Our A/B testing bucketing and methodology was extremely similar to this.

Things we learned:

> Our guiding principle has been ease and accessibility: when testing is
> effortless, more people ship more tests, and our product steadily improves

Thumbs up. Whenever we made running tests easier, we'd end up running more
tests.

> Ramp the number of exposed subjects up or down

You don't want to do this. If there are time based effects (people behave
differently on weekends vs weekdays, daytime vs nighttime, etc), changing the
ratio on-the-fly can mess up your data. If you need to roll back an experiment
because it is causing a bug or something, roll it back, fix it, then restart
it. But don't change the ratios on the fly.

> and whether the differences were statistically significant

It looks like you are starting/ending your tests based on time. This is good,
much better than cherry-picking results at arbitrary intervals, but it might
be slowing you down. Another method is to define your sample size threshold
before your test (using something like Evan Miller's sample size calculator
[1]), then when your test hits the threshold you can end it based on that. We
discussed and picked a company-wide power and significance level to try to
balance moving quickly with acceptable errors from testing.
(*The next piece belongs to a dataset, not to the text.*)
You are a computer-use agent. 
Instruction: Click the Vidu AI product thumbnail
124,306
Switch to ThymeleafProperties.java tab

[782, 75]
> P-value of 0.045 in your test sample

I ran your numbers through ABBA [2], the open sourced split test calculator
that one of Thumbtack's engineers made, and ABBA puts your P-value a little
over 0.08 (Evan Miller's tool [3] agrees with Thumbtack's). Big difference
between 0.08 and 0.045. There are different statistical methods you can use to
evaluate split tests, but we ended up preferring the one underlying ABBA
(which you can read about on the ABBA page).

1: [http://www.evanmiller.org/ab-testing/sample-
size.html](http://www.evanmiller.org/ab-testing/sample-size.html)

2:
[https://www.thumbtack.com/labs/abba/](https://www.thumbtack.com/labs/abba/)

3: [http://www.evanmiller.org/ab-testing/chi-
squared.html](http://www.evanmiller.org/ab-testing/chi-squared.html)